Allgemeine fachliche Weisungen richten sich zwar zunächst an den Weisungsempfänger, im Streitfall die zuständigen Landesfinanzbehörden (vgl. Art. 85 Abs. 3 Satz 2 GG). Zu berücksichtigen ist bei der BMF-Regelung allerdings, dass sie den Finanzämtern -entgegen der Annahme des Finanzgerichts Münster- nicht lediglich Schätzungshilfen für den Fall an die Hand gibt, dass das Finanzamt nach Ablauf des Besteuerungszeitraums eine Nichterfüllung oder nicht ordnungsgemäße Erfüllung der Aufzeichnungspflichten durch den Steuerpflichtigen feststellt. Vielmehr eröffnet sie dem Steuerpflichtigen in der zweiten Vorbemerkung für den laufenden Besteuerungszeitraum eine pauschale Verbuchungsmöglichkeit und spricht insoweit eine Entbindung von der Verpflichtung zur Aufzeichnung einer Vielzahl von Einzelentnahmen aus. Dies wird vor allem daran deutlich, dass die Regelung in der zweiten Vorbemerkung die laufende monatliche Verbuchung der Warenentnahmen erlaubt. Insoweit sieht das BMF inhaltlich für bestimmte Gruppen von Steuerpflichtigen Erleichterungen für die Einhaltung der durch die Steuergesetze begründeten Aufzeichnungspflichten vor, wie dies auch § 148 AO ermöglicht. Die Anknüpfung an das Regelungskonzept des § 148 AO wird dadurch bestätigt, dass das BMF ab der für das Jahr 2018 maßgeblichen Fassung -bei ansonsten unverändertem Wortlaut- selbst auf § 148 Satz 1 AO Bezug nimmt5. Da die näher bezeichneten Gruppen von Steuerpflichtigen durch die nicht nur verwaltungsintern, sondern im BStBl I und auf der Internetseite des BMF veröffentlichte BMF-Regelung unmittelbar adressiert werden, legt das BMF der allgemeinen fachlichen Weisung eine konkret generelle Wirkung bei und nähert sie damit der Allgemeinverfügung an. Denn die erfassten Gruppen von Steuerpflichtigen müssen sich schon bei der laufenden Erfüllung ihrer Aufzeichnungspflichten entscheiden, ob sie eine Einzelaufzeichnung der Warenentnahmen durchführen oder von der aus der BMF-Regelung ersichtlichen Erleichterung in Form der monatlichen pauschalen Aufzeichnung Gebrauch machen. Bei dieser Entscheidung müssen sie auf die Gewährung der Erleichterung vertrauen können. Anderenfalls würde die BMF-Regelung ihre Vereinfachungswirkung verfehlen, da der Steuerpflichtige immer vorsichtshalber ordnungsgemäße Einzelaufzeichnungen führen müsste.
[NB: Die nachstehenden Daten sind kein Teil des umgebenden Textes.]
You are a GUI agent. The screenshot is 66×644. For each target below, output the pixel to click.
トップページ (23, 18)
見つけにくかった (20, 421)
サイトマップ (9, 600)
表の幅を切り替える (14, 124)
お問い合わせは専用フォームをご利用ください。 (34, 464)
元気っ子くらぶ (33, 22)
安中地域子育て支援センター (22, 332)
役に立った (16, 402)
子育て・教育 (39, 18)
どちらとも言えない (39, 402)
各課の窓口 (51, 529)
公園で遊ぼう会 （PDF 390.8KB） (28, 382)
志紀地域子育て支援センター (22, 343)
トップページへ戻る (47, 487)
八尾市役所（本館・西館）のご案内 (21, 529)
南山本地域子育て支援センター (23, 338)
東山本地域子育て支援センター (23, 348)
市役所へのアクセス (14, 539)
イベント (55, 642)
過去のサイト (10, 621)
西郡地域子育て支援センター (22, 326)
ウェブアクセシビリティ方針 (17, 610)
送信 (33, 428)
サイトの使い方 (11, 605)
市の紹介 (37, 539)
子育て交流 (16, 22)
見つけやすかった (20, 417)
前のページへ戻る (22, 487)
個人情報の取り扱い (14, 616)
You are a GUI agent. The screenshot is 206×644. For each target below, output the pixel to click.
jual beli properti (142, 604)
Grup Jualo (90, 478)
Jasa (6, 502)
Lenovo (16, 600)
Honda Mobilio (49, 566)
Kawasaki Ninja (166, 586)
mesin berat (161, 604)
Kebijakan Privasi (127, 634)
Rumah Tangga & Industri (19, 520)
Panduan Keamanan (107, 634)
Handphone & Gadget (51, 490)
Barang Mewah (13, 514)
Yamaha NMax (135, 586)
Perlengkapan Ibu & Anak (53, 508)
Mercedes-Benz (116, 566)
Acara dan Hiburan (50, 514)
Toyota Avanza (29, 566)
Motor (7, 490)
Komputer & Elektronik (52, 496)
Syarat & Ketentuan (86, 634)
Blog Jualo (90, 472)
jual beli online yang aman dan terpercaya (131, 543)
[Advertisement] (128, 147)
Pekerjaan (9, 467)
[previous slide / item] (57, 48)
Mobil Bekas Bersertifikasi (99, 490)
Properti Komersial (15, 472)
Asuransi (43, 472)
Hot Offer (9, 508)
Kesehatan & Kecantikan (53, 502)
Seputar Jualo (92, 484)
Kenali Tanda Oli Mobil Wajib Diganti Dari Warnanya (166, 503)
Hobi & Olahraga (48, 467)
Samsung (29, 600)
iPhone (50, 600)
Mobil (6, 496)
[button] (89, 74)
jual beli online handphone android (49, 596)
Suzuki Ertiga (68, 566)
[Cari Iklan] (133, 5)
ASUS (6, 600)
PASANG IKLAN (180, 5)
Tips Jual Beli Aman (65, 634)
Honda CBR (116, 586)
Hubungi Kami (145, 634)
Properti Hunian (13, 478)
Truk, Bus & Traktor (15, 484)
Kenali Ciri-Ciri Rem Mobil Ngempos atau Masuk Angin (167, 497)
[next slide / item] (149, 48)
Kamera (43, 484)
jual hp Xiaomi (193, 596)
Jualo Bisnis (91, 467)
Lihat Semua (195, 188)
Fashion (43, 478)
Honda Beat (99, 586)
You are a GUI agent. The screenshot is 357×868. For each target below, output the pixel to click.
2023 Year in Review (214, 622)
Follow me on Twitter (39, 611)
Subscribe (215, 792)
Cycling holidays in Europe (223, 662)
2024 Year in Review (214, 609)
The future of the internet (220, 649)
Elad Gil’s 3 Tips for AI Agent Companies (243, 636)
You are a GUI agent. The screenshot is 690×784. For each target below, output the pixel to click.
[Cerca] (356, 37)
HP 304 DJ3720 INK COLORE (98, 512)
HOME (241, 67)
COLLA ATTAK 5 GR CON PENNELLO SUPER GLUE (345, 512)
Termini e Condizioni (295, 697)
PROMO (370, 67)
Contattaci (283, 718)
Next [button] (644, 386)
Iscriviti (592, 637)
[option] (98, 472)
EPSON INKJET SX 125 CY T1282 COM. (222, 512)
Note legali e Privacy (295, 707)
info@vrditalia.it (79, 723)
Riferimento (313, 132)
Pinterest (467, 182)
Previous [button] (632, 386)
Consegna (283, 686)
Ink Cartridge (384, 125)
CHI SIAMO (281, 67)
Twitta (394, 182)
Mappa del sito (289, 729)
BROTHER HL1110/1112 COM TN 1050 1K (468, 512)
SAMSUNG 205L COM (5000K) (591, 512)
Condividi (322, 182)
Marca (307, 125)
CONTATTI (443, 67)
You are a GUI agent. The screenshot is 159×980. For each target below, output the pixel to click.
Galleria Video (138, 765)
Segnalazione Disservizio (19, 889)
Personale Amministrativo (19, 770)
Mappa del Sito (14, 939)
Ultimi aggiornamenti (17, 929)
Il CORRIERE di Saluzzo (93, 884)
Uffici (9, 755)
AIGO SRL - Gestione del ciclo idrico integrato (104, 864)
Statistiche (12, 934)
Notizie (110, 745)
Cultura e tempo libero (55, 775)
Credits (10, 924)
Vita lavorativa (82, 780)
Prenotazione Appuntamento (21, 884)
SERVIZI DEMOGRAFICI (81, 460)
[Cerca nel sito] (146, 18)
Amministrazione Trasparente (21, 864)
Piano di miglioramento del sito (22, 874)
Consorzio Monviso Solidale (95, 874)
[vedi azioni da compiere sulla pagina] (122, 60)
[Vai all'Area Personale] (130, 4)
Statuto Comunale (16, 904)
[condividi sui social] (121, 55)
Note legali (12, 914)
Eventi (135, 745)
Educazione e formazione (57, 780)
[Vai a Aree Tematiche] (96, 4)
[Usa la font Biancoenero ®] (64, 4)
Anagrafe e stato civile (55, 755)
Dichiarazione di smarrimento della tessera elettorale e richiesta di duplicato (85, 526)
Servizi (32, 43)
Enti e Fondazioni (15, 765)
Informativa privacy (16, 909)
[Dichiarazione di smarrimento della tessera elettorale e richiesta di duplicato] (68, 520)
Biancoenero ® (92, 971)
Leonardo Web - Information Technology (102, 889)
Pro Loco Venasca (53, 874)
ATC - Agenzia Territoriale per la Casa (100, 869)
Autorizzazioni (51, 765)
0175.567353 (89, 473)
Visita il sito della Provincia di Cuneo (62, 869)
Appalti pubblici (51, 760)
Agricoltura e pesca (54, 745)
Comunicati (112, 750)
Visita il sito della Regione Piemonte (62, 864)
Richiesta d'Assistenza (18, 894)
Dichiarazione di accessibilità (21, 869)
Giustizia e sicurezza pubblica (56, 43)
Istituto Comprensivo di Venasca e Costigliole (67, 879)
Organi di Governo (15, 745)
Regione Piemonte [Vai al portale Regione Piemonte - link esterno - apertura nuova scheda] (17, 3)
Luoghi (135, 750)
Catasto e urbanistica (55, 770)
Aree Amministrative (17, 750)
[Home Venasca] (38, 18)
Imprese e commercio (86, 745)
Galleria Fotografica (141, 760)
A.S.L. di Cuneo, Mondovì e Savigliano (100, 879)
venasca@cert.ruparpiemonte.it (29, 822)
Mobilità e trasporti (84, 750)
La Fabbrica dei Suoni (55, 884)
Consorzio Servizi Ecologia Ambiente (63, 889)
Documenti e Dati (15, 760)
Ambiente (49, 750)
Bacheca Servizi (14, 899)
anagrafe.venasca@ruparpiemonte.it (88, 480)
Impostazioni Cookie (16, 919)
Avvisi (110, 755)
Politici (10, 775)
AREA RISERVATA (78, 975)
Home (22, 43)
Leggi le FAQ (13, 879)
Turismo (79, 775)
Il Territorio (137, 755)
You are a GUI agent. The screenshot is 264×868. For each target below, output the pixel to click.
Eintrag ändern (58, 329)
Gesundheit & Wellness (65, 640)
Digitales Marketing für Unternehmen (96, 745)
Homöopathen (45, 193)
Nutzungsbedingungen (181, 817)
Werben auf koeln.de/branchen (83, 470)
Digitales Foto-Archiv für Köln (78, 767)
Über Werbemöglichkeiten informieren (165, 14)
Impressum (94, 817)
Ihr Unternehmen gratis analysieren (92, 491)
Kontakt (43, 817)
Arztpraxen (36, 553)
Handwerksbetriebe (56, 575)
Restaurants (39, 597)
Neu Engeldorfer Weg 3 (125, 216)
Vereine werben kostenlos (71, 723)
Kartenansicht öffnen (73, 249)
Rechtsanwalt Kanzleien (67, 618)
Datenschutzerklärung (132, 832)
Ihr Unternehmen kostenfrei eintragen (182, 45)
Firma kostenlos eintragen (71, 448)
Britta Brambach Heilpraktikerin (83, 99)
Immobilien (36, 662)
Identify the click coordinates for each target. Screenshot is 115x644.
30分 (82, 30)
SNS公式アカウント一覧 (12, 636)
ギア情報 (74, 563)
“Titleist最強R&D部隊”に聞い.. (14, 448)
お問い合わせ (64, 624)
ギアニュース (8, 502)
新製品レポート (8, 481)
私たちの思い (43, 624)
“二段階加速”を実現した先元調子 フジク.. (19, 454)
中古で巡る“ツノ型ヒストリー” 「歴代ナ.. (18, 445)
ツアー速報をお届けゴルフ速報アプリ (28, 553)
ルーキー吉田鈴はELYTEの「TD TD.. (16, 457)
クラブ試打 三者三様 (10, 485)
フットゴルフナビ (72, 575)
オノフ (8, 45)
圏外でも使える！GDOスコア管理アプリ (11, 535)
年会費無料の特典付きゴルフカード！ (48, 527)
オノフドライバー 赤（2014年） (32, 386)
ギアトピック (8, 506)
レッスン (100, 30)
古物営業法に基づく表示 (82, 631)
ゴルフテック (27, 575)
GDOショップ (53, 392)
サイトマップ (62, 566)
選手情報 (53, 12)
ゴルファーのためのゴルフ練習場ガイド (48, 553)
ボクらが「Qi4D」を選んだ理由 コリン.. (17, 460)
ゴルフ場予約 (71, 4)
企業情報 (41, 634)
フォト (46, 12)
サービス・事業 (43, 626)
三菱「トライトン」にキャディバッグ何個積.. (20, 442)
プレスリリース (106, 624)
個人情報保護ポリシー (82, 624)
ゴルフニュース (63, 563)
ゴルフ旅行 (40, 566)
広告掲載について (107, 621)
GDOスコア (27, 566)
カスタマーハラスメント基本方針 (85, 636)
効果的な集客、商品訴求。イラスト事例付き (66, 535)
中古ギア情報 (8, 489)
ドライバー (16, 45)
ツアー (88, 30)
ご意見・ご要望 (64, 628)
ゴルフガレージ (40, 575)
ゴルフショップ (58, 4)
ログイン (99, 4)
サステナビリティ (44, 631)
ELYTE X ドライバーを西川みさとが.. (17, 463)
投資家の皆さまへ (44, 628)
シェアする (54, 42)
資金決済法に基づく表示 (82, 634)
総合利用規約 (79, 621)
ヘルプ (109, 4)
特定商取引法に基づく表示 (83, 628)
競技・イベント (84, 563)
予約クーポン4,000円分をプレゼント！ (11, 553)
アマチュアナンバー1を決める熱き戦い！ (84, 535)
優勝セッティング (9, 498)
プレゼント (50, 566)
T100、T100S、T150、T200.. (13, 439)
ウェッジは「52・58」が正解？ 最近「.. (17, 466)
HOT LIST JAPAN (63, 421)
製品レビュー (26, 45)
Bei der Auslegung der im Streitfall zu beurteilenden allgemeinen fachlichen Weisung in Gestalt der jeweiligen BMF-Regelung ist ein objektivierter Maßstab zugrunde zu legen.
Da den im vorliegenden Zusammenhang zu beurteilenden allgemeinen fachlichen Weisungen für die betreffenden Gruppen von Steuerpflichtigen die Bedeutung einer Vertrauensschutz begründenden Dispositionsgrundlage zukommt, ist primär eine objektivierende Auslegung geboten6 und nicht nur auf das Verständnis der Verwaltung, des BMF oder eines einzelnen Finanzamts abzustellen. Dabei kommt es nicht darauf an, wie der konkrete Empfänger die Regelung tatsächlich verstanden hat, was die Finanzbehörde erklären wollte oder wie ein außenstehender Dritter die Erleichterung auffassen konnte. Für die Auslegung von Erleichterungen ist der objektive Erklärungsinhalt der Regelung, wie ihn der objektivierte Betroffene nach den ihm bekannten Umständen unter Berücksichtigung von Treu und Glauben verstehen konnte, maßgebend. Dabei ist nicht allein auf den Tenor abzustellen, sondern auch auf den materiellen Regelungsgehalt einschließlich der Begründung7. Darüber hinaus sind die beigefügten Erklärungen und die dem oder den Betroffenen bekannten Umstände -wie zum Beispiel frühere Bescheide oder die Verwaltungspraxis- zu berücksichtigen8. Im Zweifel ist das die Betroffenen weniger belastende Auslegungsergebnis vorzuziehen, da die von einer Erleichterung Begünstigten durch etwaige Unklarheiten aus der Sphäre der Verwaltung nicht benachteiligt werden dürfen9. Dies gilt insbesondere in den Fällen, in denen die Inanspruchnahme der Erleichterung insofern faktisch irreversibel ist, als die unterlassenen Aufzeichnungen nicht nachgeholt werden können.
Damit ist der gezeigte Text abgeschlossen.